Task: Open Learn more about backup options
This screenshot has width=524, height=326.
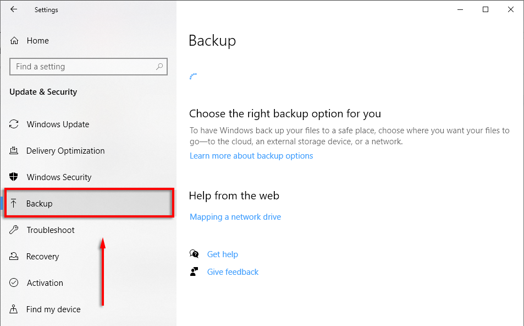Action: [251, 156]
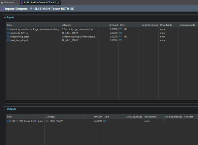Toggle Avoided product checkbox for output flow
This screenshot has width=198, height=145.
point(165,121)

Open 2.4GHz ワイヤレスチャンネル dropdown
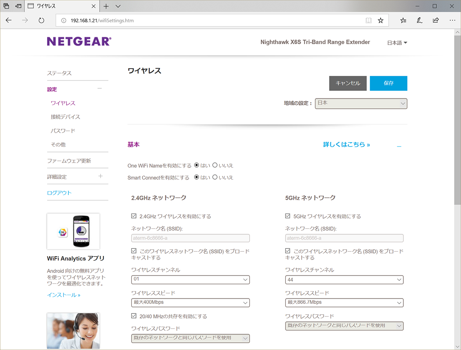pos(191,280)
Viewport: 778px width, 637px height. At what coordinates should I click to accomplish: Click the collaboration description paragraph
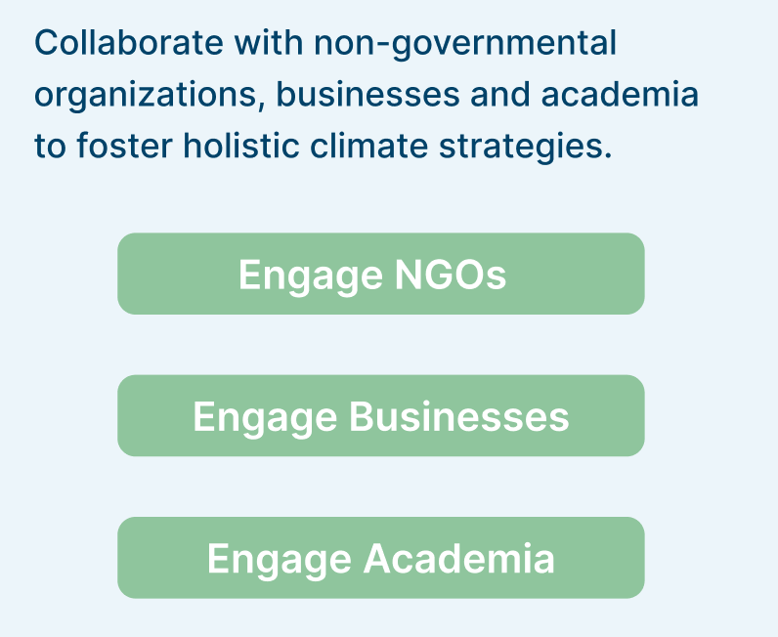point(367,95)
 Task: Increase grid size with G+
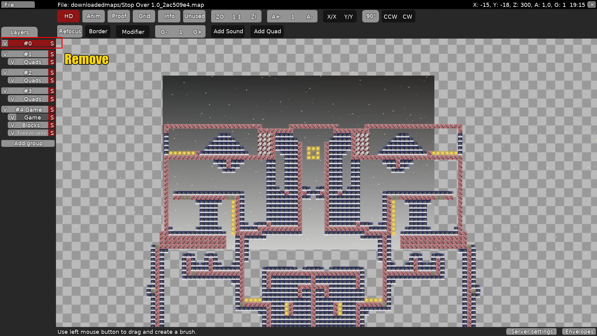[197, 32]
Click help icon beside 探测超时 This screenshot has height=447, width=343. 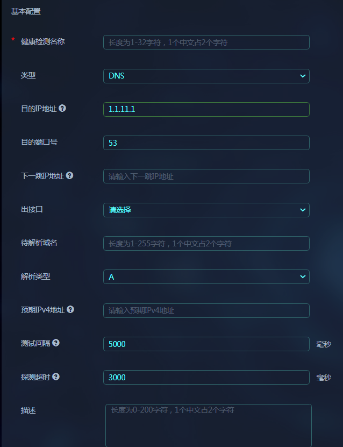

▸ Stated task
Type out the text of every item above word for word, with the same lines. Leave the pictures out.

▸ Solution for this problem
Task: Open Learn more about backup options
This screenshot has width=524, height=326.
Action: [251, 156]
Toggle Avoided product checkbox for output flow
This screenshot has width=198, height=145.
point(165,121)

Open 2.4GHz ワイヤレスチャンネル dropdown
pos(191,280)
Viewport: 778px width, 637px height. At what coordinates should I click to accomplish: Click the collaboration description paragraph
point(367,95)
 Task: Increase grid size with G+
[197, 32]
Click help icon beside 探测超时 This screenshot has height=447, width=343. 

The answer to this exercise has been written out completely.